◆ Excerpted passage:
============

Laboratory studies and procedures that may be used in the diagnosis and follow-up of chronic glomerulonephritis include the following:

  • Urinalysis
  • Urinary protein excretion measurement
  • Complete blood cell count (CBC)
  • Serum chemistry
  • Renal ultrasonography
  • Kidney biopsy


The presence of dysmorphic red blood cells (RBCs), albumin, or RBC casts suggests glomerulonephritis as the cause of kidney failure. Waxy or broad casts are observed in all forms of chronic kidney disease (CKD), including chronic glomerulonephritis. Low urine specific gravity indicates loss of tubular concentrating ability, an early finding in persons with CKD. See Urinalysis.

Urinary protein excretion

Urinary protein excretion can be estimated by calculating the protein-to-creatinine ratio on a spot morning urine sample. The ratio of urinary protein concentration (in mg/dL) to urinary creatinine (in mg/dL) reflects 24-hour protein excretion in grams. For instance, if the spot urine protein value is 300 mg/dL and the creatinine value is 150 mg/dL, the protein-to-creatinine ratio is 2. Thus, in this example, the 24-hour urine protein excretion is 2 g.

The estimated creatinine clearance rate is used to assess and monitor the glomerular filtration rate (GFR). The following 3 formulas are available for calculation of the GFR:

  • Cockcroft-Gault formula
  • Modification of Diet in Renal Disease (MDRD) Study formula
  • Chronic Kidney Disease Epidemiology Collaboration (CKD-EPI) Creatinine Equation
  • Race-adjusted GFR estimation using creatinine and cystatin clearance [29] .

The Cockcroft-Gault formula is simple to use but overestimates the GFR by 10-15% because creatinine is both filtered and secreted. The MDRD formula is much more complex and has been found to underestimate GFR by 6.2% in patients with CKD and by 29% in healthy persons. [28]  The CKD-EPI is based on the same four variables as the MDRD Study formula but uses a 2-slope “spline” to model the relationship between estimated GFR and serum creatinine, and a different relationship for age, sex, and race. The National Kidney Foundation (NKF) recommends using the CKD-EPI Creatinine Equation to estimate GFR; a CKD-EPI calculator is available on the NKF Web site.

============

◆ Exercise brief: Sum up the passage on testing in chronic glomerulonephritis in two sentences.

============

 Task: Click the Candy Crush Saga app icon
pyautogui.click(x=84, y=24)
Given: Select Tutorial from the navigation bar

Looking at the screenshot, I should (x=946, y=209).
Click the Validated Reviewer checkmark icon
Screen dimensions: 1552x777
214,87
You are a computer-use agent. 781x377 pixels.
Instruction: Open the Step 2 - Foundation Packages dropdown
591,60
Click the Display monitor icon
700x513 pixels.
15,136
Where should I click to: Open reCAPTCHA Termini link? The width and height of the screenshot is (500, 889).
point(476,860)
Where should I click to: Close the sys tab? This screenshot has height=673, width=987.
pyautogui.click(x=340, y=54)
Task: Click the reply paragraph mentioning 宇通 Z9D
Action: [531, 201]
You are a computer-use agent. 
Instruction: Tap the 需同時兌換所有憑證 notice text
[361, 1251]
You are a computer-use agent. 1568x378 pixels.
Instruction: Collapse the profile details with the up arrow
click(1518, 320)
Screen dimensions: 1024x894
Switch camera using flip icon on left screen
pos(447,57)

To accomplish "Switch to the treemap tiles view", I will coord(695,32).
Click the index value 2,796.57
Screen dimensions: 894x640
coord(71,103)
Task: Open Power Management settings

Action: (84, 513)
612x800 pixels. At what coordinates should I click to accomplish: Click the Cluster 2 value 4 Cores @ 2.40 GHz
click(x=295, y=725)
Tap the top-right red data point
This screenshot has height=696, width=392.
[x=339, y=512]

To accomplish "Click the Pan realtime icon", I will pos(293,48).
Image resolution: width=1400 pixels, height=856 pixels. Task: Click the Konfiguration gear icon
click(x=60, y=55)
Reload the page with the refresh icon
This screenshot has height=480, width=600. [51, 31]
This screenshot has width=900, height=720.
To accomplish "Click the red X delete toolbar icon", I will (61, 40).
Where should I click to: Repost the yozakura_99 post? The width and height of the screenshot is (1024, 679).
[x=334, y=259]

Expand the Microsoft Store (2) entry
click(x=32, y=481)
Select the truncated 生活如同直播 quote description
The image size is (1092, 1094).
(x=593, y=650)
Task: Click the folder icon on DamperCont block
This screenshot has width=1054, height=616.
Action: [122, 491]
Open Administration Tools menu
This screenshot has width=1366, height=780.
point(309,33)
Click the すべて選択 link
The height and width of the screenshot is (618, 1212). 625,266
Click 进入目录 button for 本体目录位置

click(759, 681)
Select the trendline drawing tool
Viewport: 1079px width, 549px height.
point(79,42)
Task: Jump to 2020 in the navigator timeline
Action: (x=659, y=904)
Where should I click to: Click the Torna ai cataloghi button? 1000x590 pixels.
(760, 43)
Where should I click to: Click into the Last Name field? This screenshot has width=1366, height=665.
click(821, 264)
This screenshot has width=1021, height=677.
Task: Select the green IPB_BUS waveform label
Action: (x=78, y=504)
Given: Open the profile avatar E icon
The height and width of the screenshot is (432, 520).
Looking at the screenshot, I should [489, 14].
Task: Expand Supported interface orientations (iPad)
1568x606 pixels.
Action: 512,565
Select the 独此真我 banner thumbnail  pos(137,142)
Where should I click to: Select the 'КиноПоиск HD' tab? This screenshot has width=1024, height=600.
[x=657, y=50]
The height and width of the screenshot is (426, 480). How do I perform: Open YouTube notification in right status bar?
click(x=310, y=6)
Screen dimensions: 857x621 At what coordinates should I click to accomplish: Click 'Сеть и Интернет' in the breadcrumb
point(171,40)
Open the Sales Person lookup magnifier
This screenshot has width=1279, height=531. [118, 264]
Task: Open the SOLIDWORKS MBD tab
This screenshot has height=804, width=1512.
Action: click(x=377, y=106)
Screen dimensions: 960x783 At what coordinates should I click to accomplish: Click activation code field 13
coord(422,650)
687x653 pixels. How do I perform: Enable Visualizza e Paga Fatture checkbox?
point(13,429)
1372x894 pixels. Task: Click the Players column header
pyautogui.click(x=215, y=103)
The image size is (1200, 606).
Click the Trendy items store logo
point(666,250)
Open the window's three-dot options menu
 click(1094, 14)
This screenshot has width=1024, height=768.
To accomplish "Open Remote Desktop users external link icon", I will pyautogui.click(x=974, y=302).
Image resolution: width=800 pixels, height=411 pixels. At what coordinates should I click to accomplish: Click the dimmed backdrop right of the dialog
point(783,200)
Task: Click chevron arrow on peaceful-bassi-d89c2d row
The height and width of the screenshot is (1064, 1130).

============

◆ Answer to the exercise: Tests used to diagnose and follow chronic glomerulonephritis include urinalysis, urinary protein excretion measurement, complete blood cell count, serum chemistry, renal ultrasonography, and kidney biopsy, and on urinalysis, dysmorphic red blood cells, albumin, or red blood cell casts suggest glomerulonephritis as the cause of kidney failure. Urinary protein excretion can be estimated from the protein-to-creatinine ratio on a spot morning urine sample, and the glomerular filtration rate can be estimated with formulas such as Cockcroft-Gault, MDRD, and CKD-EPI, with the National Kidney Foundation recommending the CKD-EPI Creatinine Equation.